Mr. Munk said the friendly Phelps transaction, which would create the world's largest publicly traded copper and nickel producer, would diminish Canada's role as a global mining centre, leading to a loss of employment, income and wealth.

"There is the legal fraternity, there are the stock exchanges and there is the financial community. All of us have a vested stake in having a major mining presence with a Canadian home office, as opposed to having the whole thing taken to Phoenix," said the 78-year old, who was reached in Switzerland.

Nickel miner Inco sought out a partner in Phoenix-based Phelps to help increase its own takeover offer for Falconbridge by 24 per cent and top an all-cash hostile bid from Anglo-Swiss miner Xstrata PLC, which already owns about a fifth of Falconbridge stock.

Xstrata's offer, which valued Falconbridge at $20-billion (Canadian), was dealt a double blow on Friday when the Ontario Securities Commission allowed Falconbridge's poison pill defence to remain in place until July 28, well after the Xstrata bid expires on July 7. An Ontario Court also ruled Friday that Falconbridge was within its rights to delay its annual meeting of shareholders.

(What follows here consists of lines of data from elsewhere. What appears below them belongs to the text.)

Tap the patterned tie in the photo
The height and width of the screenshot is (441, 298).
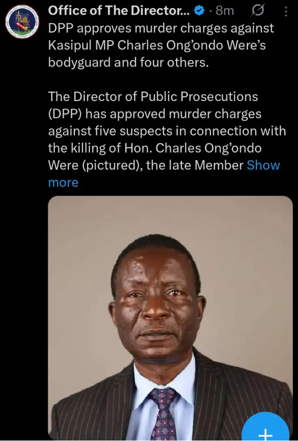click(x=164, y=413)
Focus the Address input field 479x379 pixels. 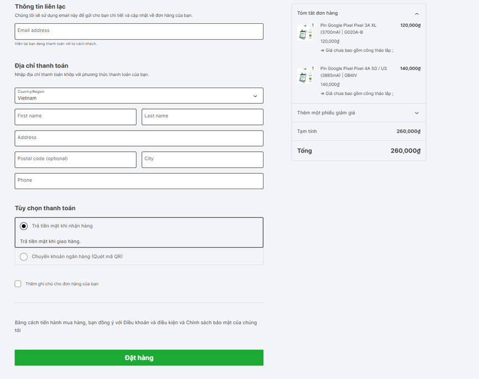138,138
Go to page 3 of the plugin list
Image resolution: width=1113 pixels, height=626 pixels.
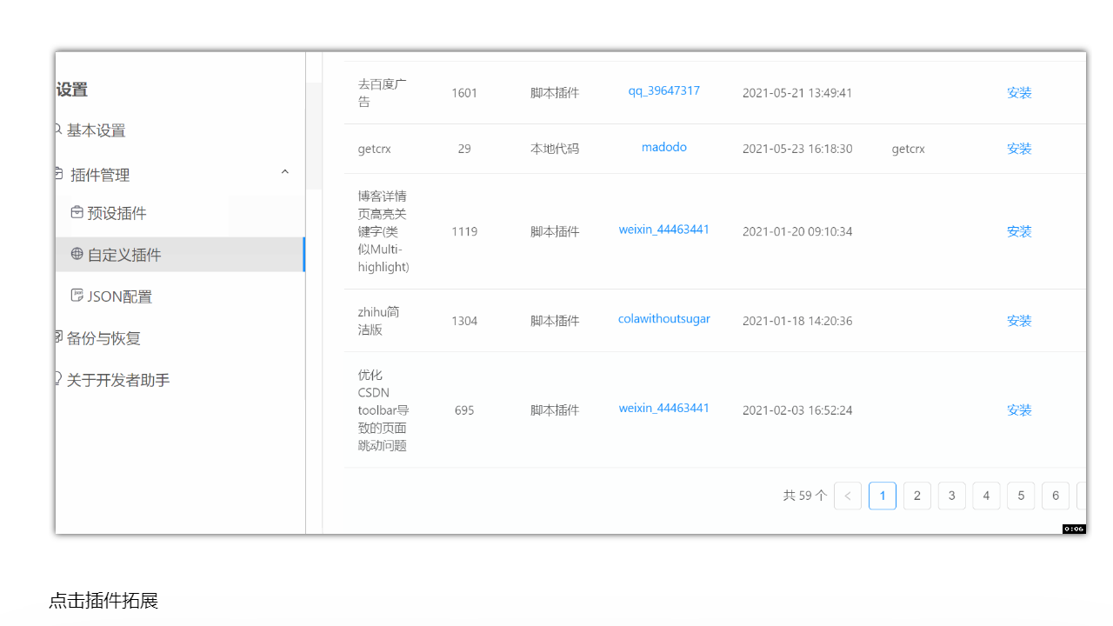point(951,496)
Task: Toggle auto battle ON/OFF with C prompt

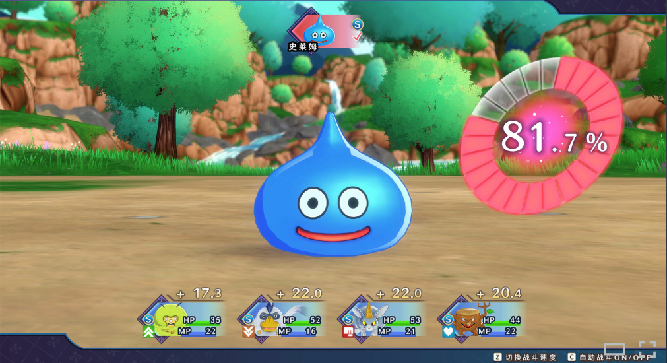Action: click(x=607, y=357)
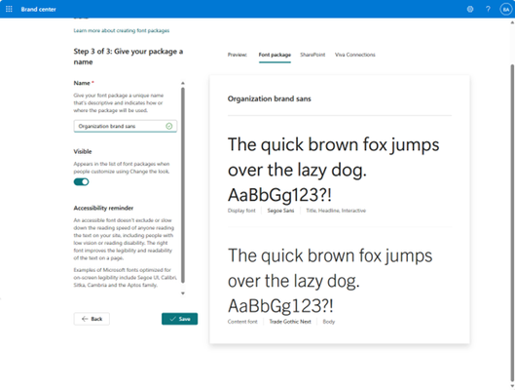This screenshot has width=515, height=390.
Task: Open the settings gear icon
Action: (x=470, y=9)
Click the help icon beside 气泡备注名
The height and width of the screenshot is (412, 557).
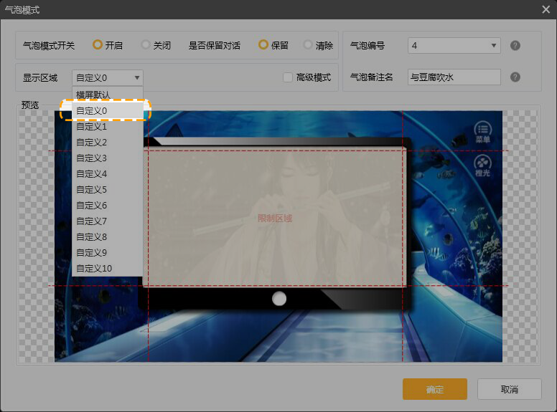point(515,77)
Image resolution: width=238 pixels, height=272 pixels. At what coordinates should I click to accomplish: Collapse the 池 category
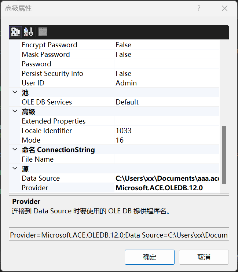point(15,92)
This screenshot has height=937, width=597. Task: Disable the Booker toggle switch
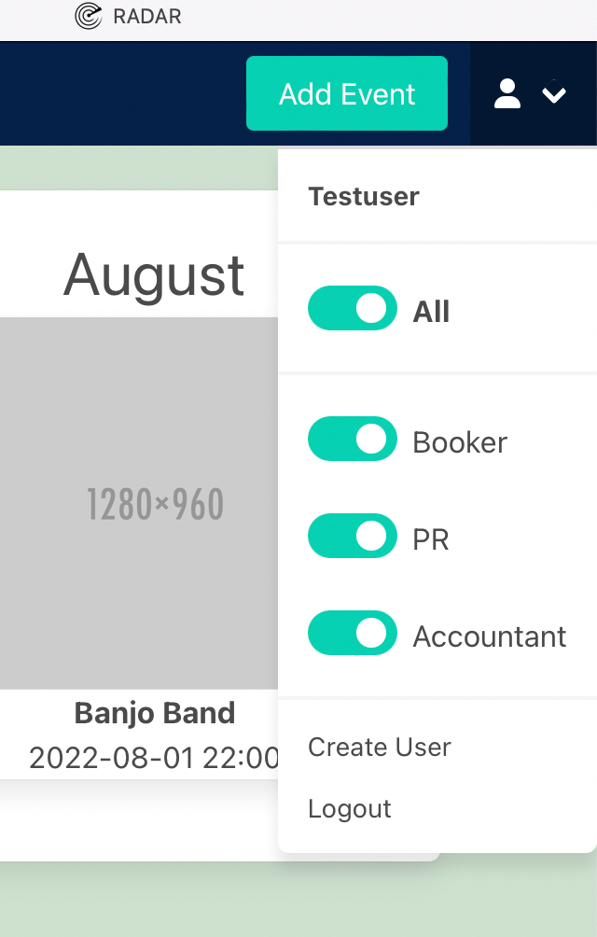pyautogui.click(x=352, y=439)
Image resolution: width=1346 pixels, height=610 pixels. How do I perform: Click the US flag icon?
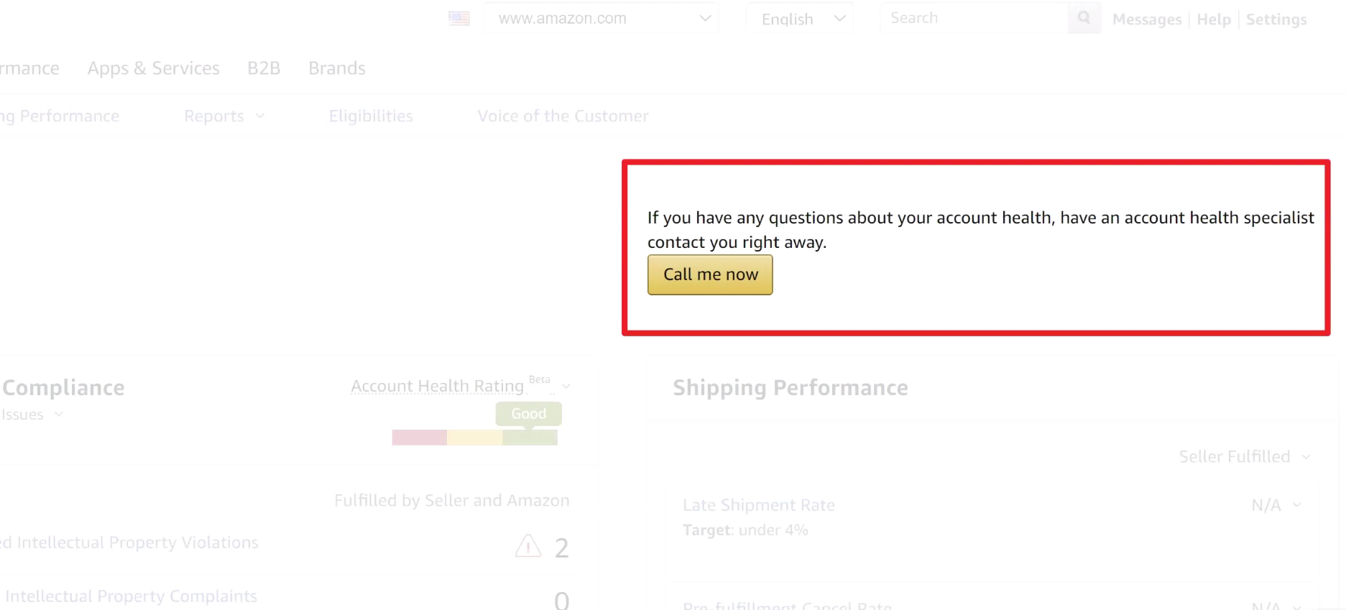point(459,19)
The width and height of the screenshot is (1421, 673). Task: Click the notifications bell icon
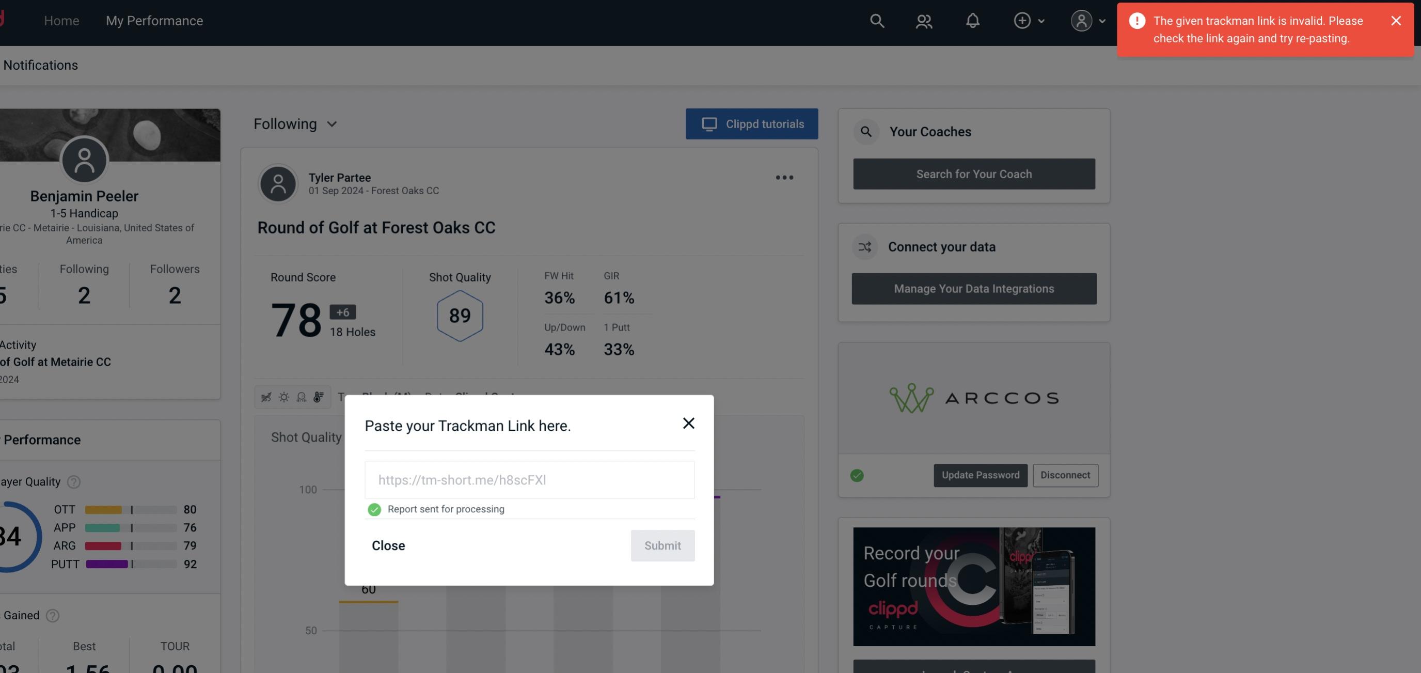click(x=973, y=20)
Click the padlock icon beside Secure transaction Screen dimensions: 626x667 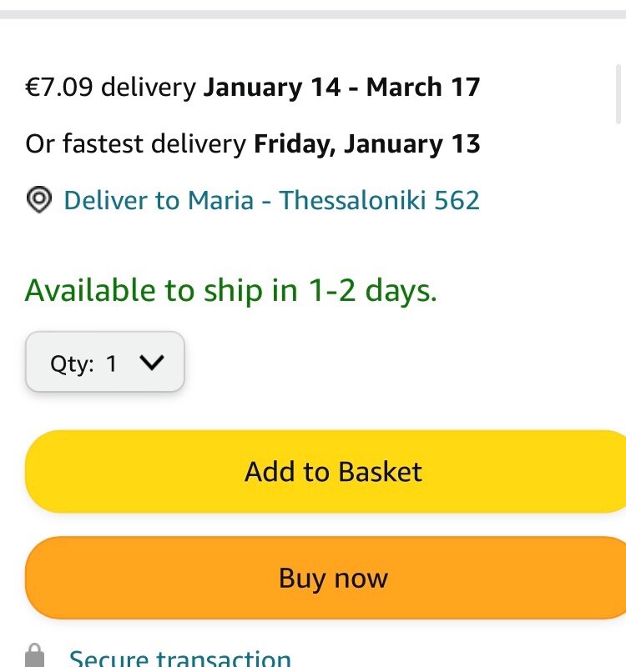click(x=35, y=655)
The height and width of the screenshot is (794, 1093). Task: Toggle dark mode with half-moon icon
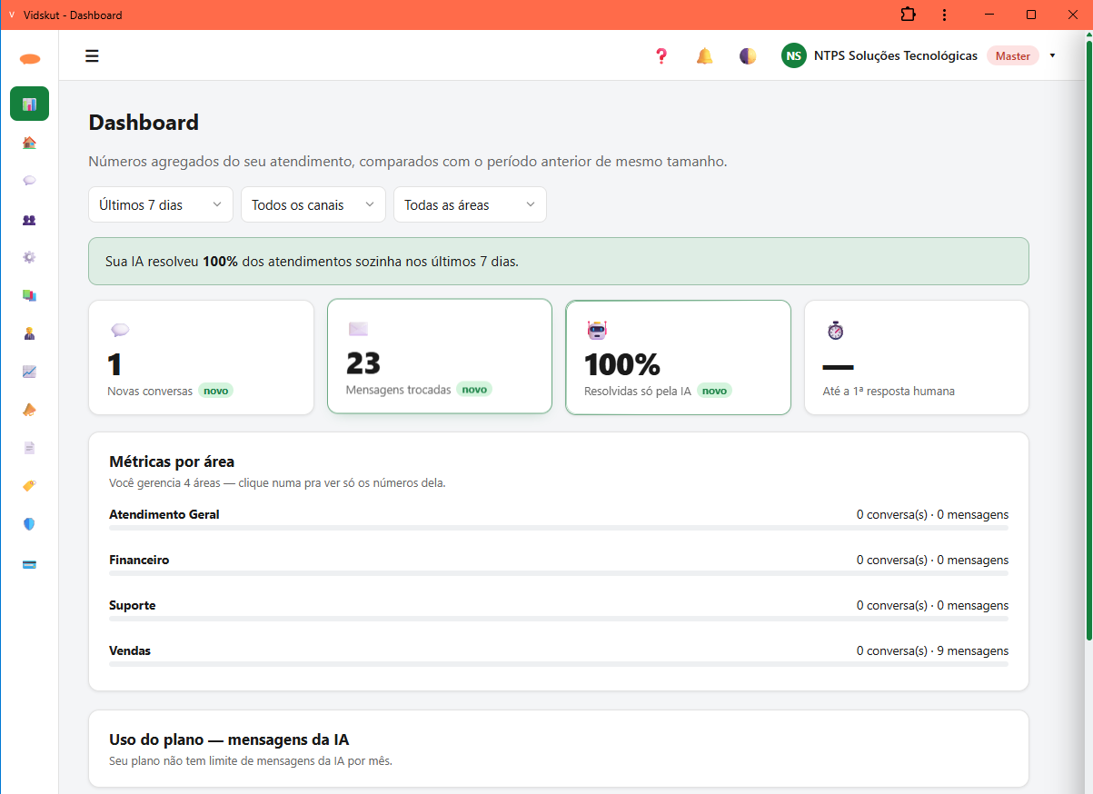(747, 56)
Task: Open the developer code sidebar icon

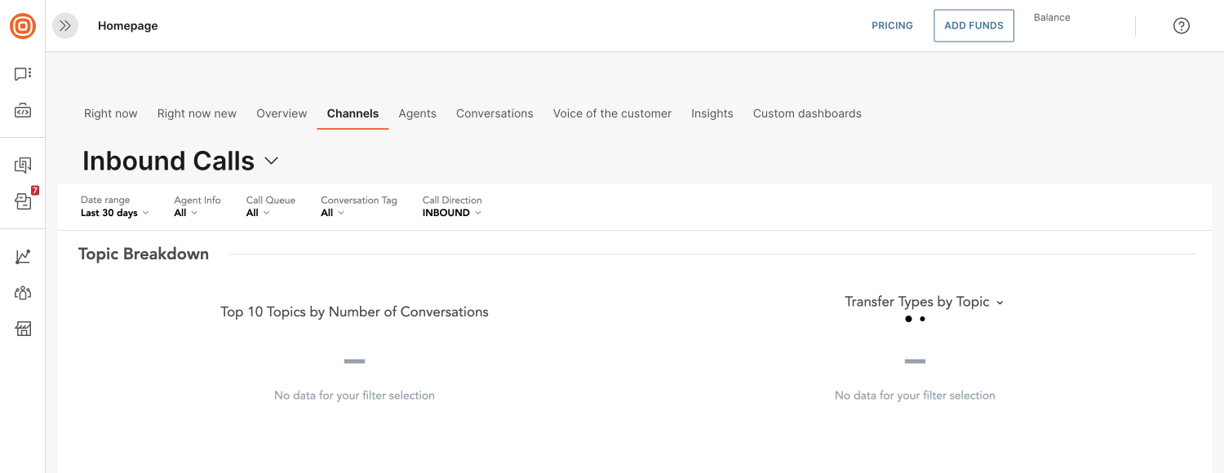Action: (x=23, y=111)
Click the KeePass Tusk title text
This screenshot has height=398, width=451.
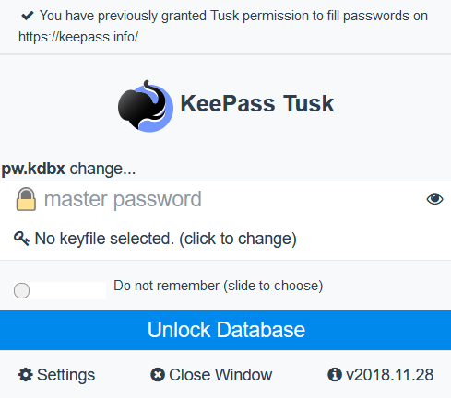point(257,103)
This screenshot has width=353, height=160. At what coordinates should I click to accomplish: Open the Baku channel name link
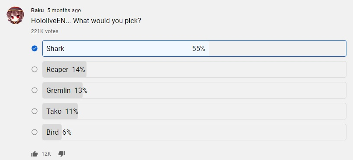38,10
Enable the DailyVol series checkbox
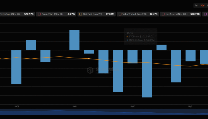This screenshot has width=208, height=119. tap(80, 14)
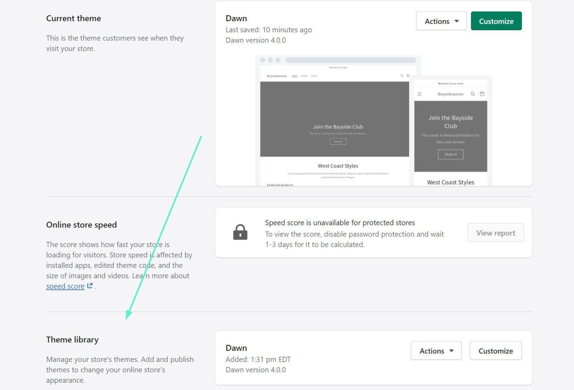Click the external link icon beside speed score
The height and width of the screenshot is (390, 574).
90,285
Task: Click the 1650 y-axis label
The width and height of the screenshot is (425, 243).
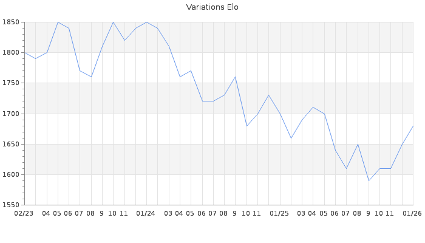Action: [x=10, y=145]
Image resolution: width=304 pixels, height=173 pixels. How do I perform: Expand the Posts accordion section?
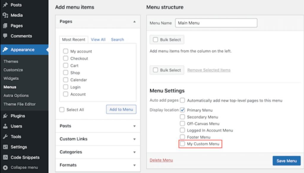pyautogui.click(x=134, y=126)
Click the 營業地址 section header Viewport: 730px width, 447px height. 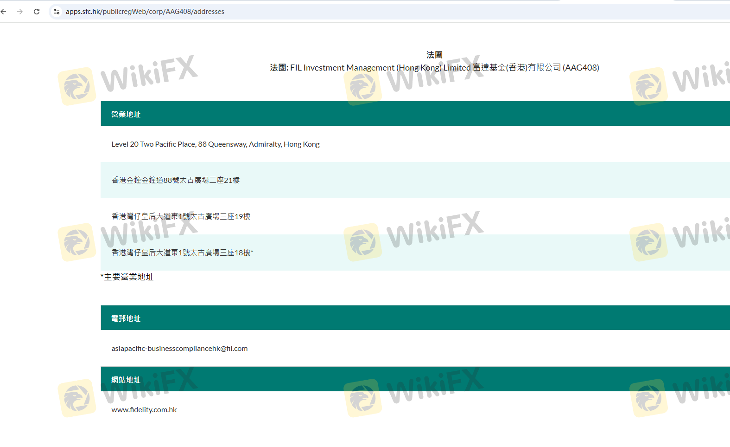point(126,114)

An Xstrata spokesman declined to comment yesterday on whether the company would extend its bid or increase its offer.

Meanwhile, Vancouver's Teck Cominco Ltd. has decided to let its own hostile offer (valued at $18-billion when launched in May) stand. Teck chairman Norman Keevil recently said Inco's chief executive officer, Scott Hand, had "sold Canada out for his own purposes" by striking a deal with Phelps.

The European Commission will rule on the Inco-Falconbridge merger today and is expected to grant conditional approval to the transaction, which received U.S. Department of Justice clearance last month.

However, Mr. Munk said an Investment Canada review of the next stage of the three-way combination -- the Phelps offer to buy a combined Inco-Falconbridge -- will be unable to find the deal in the national interest.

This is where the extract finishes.